TigerGraph ML Workbench

TigerGraph ML Workbench is a R&D platform for data scientists and AI/ML practitioners to develop Graph Neural Network (GNN) models with production-scale graph data stored in TigerGraph. It provides robust and efficient data pipelines at the Python level to stream graph data from the TigerGraph database to the user’s ML system, performs common data processing tasks such as training, validation and testing on graph data sets, and various subgraph sampling methods.

TigerGraph ML Workbench is designed to work with your existing ML framework and infrastructure. It is compatible with other popular ML frameworks such as PyTorch Geometric and Deep Graph Library (GDL).

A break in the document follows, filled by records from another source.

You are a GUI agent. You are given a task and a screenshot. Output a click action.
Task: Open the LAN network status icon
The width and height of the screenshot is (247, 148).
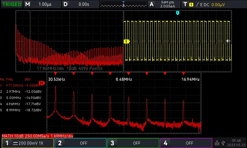[217, 143]
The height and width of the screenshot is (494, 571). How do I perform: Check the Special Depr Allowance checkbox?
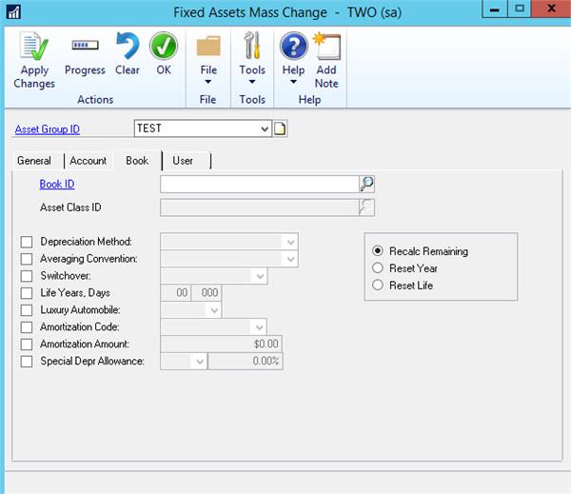click(x=27, y=362)
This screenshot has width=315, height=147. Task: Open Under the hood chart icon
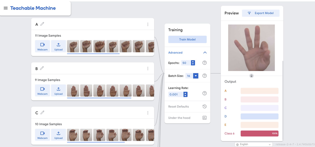(205, 118)
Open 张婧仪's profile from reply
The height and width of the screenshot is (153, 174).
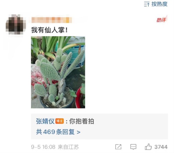tap(45, 121)
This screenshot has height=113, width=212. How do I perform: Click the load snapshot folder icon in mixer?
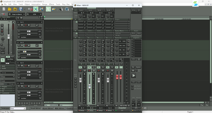pos(134,59)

Additionally, it can be plugged into your existing on-prem infrastructure, or in the Cloud with Amazon SageMaker and Google Vertex AI.

High-level architecture

The TigerGraph ML Workbench contains three major components:

  • Graph Data Processing Service (GDPS)

  • TGML, the Python client for GDPS

  • TigerLab, a JupyterLab-based IDE

mlworkbench architecture
Figure 1. High-level production architecture
mlworkbench architecture flow
Figure 2. Architecture flow diagram
The Graph Data Processing Service (GDPS)

GDPS runs on the same machine as the core TigerGraph database and performs graph machine learning operations such as sampling graph data, feature extraction, data preparation, as well as data caching and sending data to your ML development environment. It also contains REST endpoints for the tgml package to call in order to perform these operations.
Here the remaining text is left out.